What to work on |
Print the records below exactly, and do not carry over any picture.

Records shown |
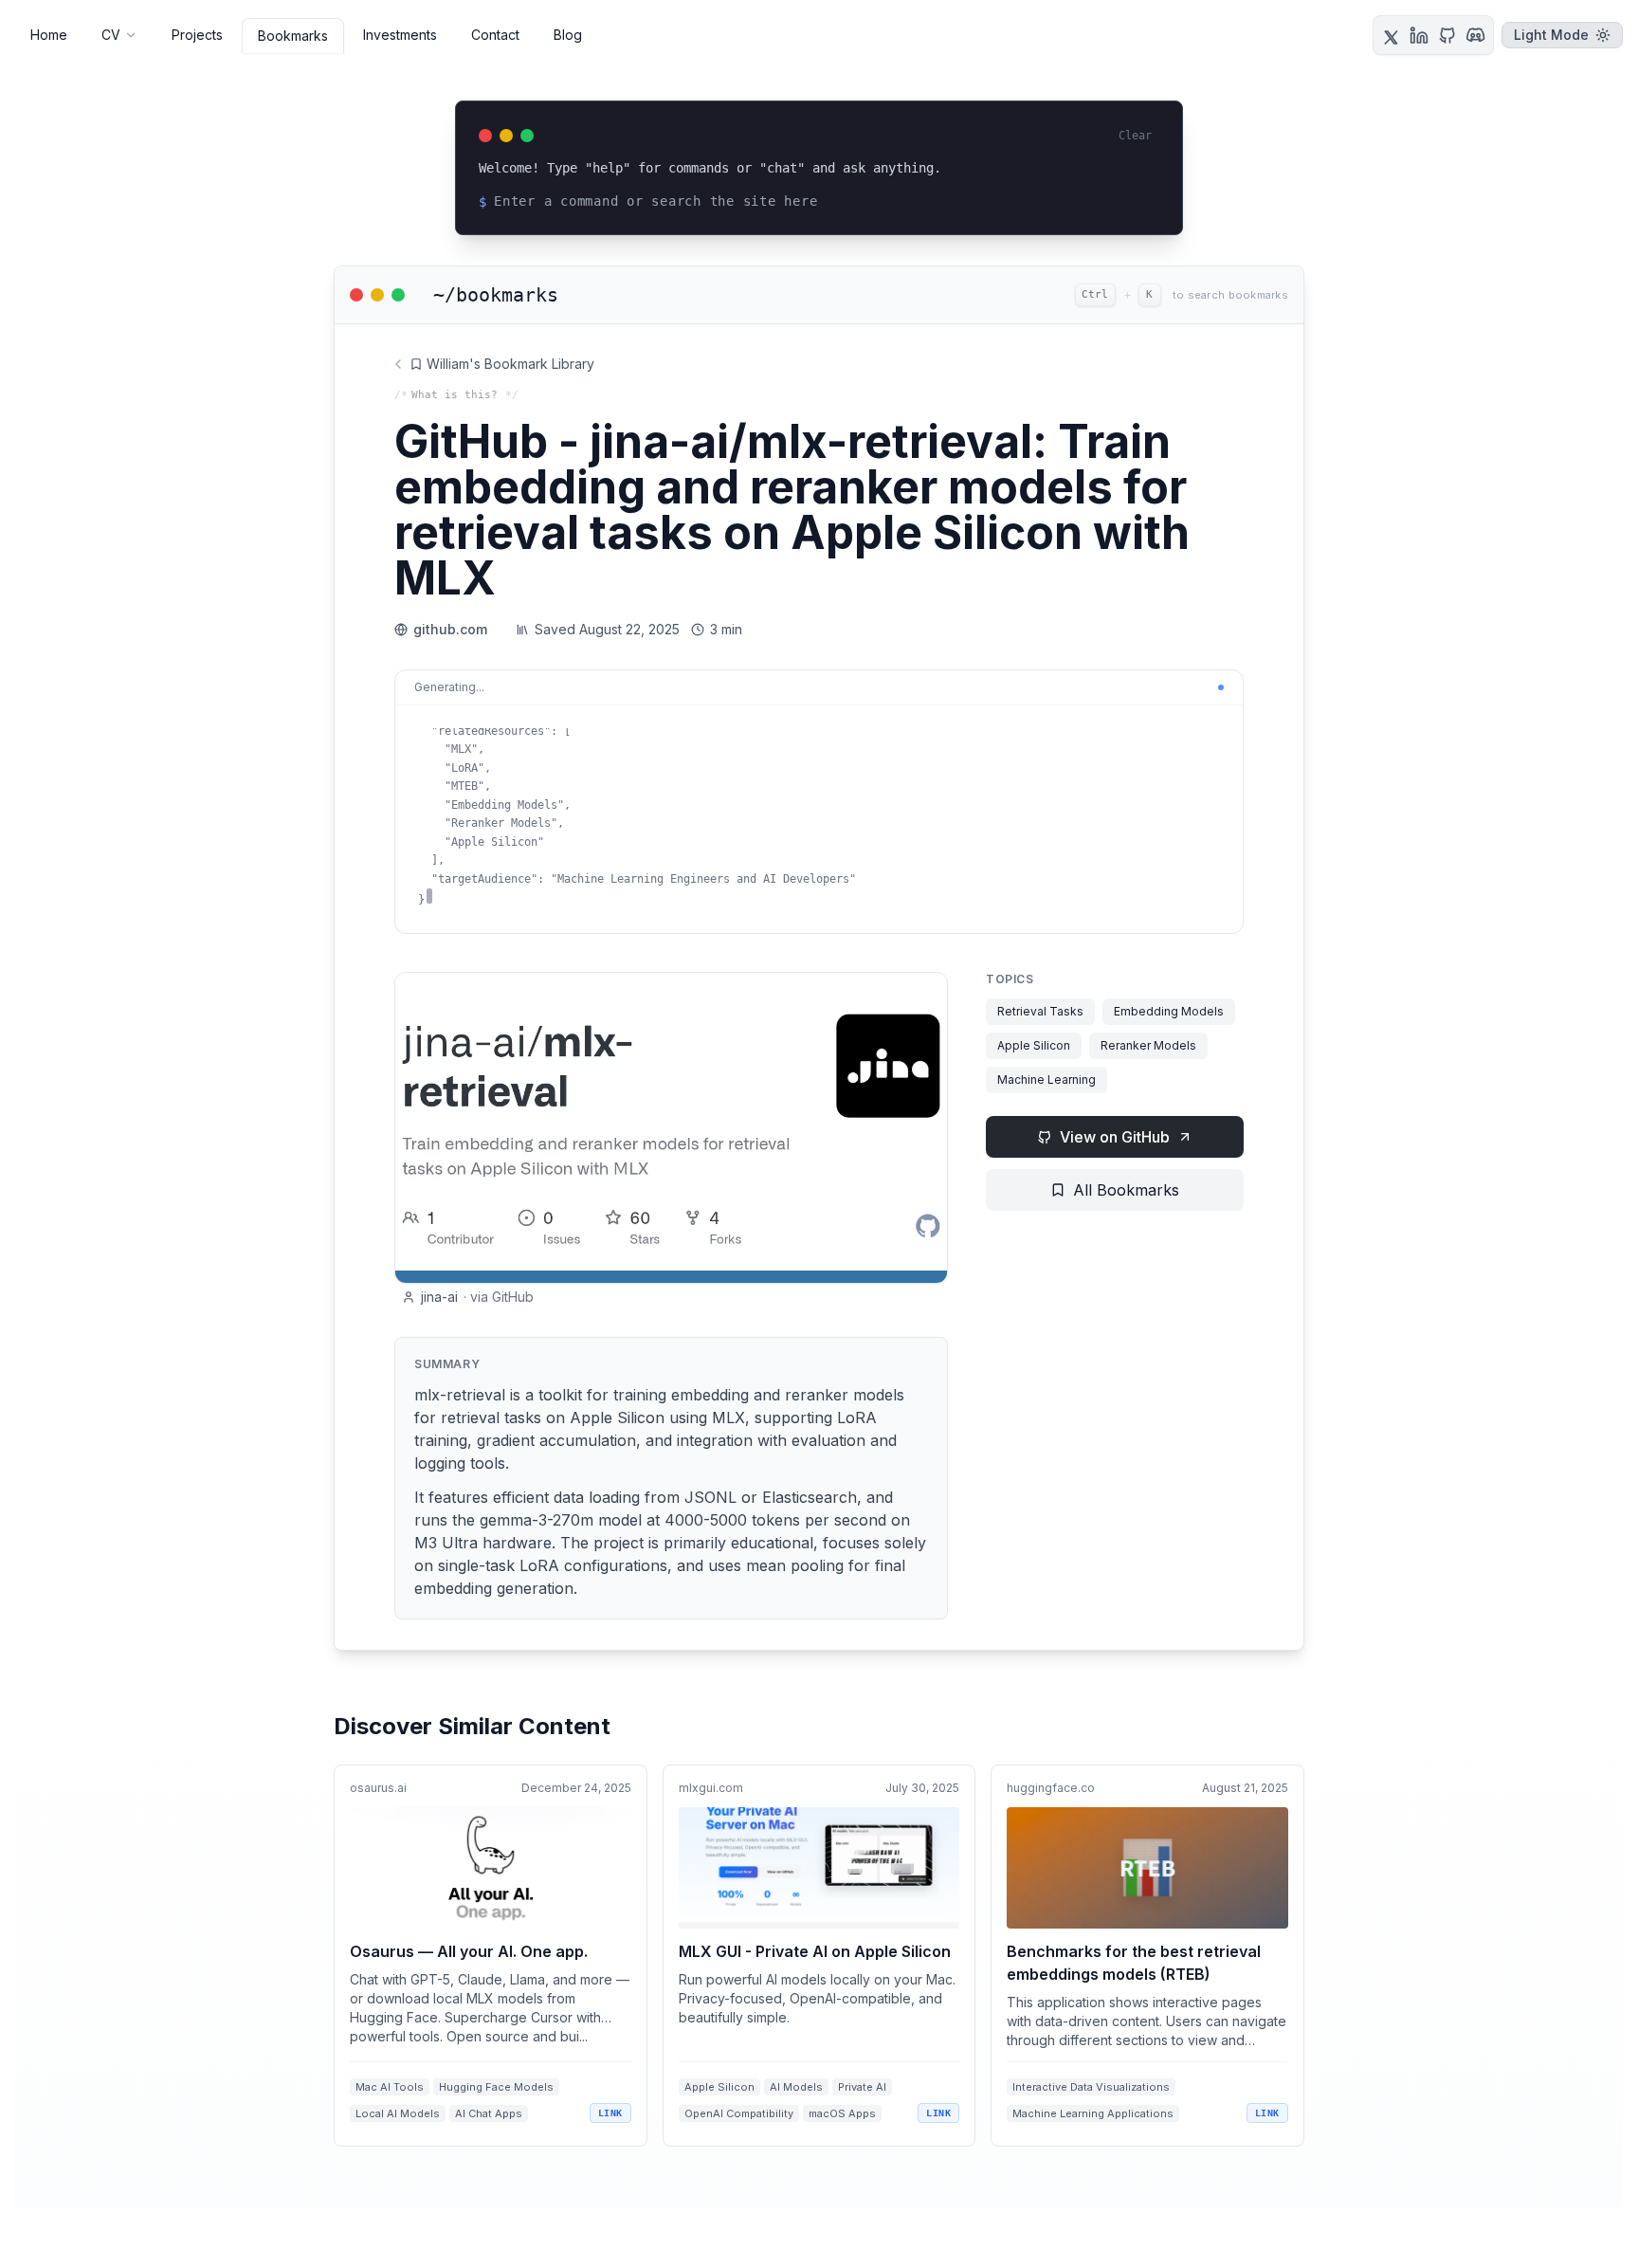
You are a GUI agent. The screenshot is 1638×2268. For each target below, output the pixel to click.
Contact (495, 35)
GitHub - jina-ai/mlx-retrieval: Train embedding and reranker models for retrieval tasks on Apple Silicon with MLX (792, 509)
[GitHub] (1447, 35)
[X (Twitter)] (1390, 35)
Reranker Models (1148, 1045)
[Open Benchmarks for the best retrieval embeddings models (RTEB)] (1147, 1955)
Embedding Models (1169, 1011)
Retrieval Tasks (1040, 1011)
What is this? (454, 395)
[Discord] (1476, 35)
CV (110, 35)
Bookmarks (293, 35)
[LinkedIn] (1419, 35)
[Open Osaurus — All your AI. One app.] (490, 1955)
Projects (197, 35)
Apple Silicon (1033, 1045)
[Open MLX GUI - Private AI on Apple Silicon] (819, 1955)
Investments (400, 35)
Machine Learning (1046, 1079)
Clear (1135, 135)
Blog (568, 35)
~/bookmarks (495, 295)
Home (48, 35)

Exercise solution |
You are a GUI agent. The screenshot is 1638×2268. For each target below, output the pixel to click.
Contact (495, 35)
GitHub - jina-ai/mlx-retrieval: Train embedding and reranker models for retrieval tasks on Apple Silicon with MLX (792, 509)
[GitHub] (1447, 35)
[X (Twitter)] (1390, 35)
Reranker Models (1148, 1045)
[Open Benchmarks for the best retrieval embeddings models (RTEB)] (1147, 1955)
Embedding Models (1169, 1011)
Retrieval Tasks (1040, 1011)
What is this? (454, 395)
[Discord] (1476, 35)
CV (110, 35)
Bookmarks (293, 35)
[LinkedIn] (1419, 35)
[Open Osaurus — All your AI. One app.] (490, 1955)
Projects (197, 35)
Apple Silicon (1033, 1045)
[Open MLX GUI - Private AI on Apple Silicon] (819, 1955)
Investments (400, 35)
Machine Learning (1046, 1079)
Clear (1135, 135)
Blog (568, 35)
~/bookmarks (495, 295)
Home (48, 35)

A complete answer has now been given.